• Exercise aim
Output exactly the lines from the one with "Given: Click the share icon button" through the last line of the data below, both included, and nothing more.

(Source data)
== Segment start ==
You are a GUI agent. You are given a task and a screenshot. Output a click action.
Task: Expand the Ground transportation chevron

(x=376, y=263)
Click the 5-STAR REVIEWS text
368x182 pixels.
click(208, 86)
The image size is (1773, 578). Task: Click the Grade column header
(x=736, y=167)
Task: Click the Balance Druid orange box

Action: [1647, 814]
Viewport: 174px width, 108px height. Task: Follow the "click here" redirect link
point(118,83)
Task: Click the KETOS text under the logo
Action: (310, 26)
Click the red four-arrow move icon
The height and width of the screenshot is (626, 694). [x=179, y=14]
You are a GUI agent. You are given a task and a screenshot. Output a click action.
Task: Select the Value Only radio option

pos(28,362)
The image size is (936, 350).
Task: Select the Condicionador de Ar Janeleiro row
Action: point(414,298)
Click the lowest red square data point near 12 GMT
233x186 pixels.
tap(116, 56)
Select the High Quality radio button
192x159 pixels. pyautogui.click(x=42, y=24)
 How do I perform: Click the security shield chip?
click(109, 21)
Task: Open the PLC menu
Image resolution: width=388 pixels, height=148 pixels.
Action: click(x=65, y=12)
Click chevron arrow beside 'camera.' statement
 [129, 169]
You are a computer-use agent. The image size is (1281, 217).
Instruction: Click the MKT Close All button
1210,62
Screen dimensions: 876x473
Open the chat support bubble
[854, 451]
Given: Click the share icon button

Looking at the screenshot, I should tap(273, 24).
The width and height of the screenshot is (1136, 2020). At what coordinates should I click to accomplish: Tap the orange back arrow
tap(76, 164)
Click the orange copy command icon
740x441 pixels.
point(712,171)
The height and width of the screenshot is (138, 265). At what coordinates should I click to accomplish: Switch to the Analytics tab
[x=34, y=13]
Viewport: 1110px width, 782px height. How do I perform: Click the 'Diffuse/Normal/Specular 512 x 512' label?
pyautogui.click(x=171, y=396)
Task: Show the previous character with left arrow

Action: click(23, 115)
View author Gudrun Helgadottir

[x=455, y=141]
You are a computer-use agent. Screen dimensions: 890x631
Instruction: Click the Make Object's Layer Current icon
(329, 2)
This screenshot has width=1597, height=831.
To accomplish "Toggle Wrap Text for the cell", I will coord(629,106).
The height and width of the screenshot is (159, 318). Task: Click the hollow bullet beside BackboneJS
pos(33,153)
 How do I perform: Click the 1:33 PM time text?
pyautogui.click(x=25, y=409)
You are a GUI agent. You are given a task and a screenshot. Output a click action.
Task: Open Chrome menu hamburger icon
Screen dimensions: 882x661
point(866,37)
== Segment end ==
• Expected answer
Given: Click the share icon button

Looking at the screenshot, I should tap(273, 24).
The width and height of the screenshot is (1136, 2020). At what coordinates should I click to accomplish: Tap the orange back arrow
tap(76, 164)
Click the orange copy command icon
740x441 pixels.
point(712,171)
The height and width of the screenshot is (138, 265). At what coordinates should I click to accomplish: Switch to the Analytics tab
[x=34, y=13]
Viewport: 1110px width, 782px height. How do I perform: Click the 'Diffuse/Normal/Specular 512 x 512' label?
pyautogui.click(x=171, y=396)
Task: Show the previous character with left arrow

Action: click(23, 115)
View author Gudrun Helgadottir

[x=455, y=141]
You are a computer-use agent. Screen dimensions: 890x631
Instruction: Click the Make Object's Layer Current icon
(329, 2)
This screenshot has width=1597, height=831.
To accomplish "Toggle Wrap Text for the cell", I will coord(629,106).
The height and width of the screenshot is (159, 318). Task: Click the hollow bullet beside BackboneJS
pos(33,153)
 How do I perform: Click the 1:33 PM time text?
pyautogui.click(x=25, y=409)
You are a GUI agent. You are given a task and a screenshot. Output a click action.
Task: Open Chrome menu hamburger icon
Screen dimensions: 882x661
point(866,37)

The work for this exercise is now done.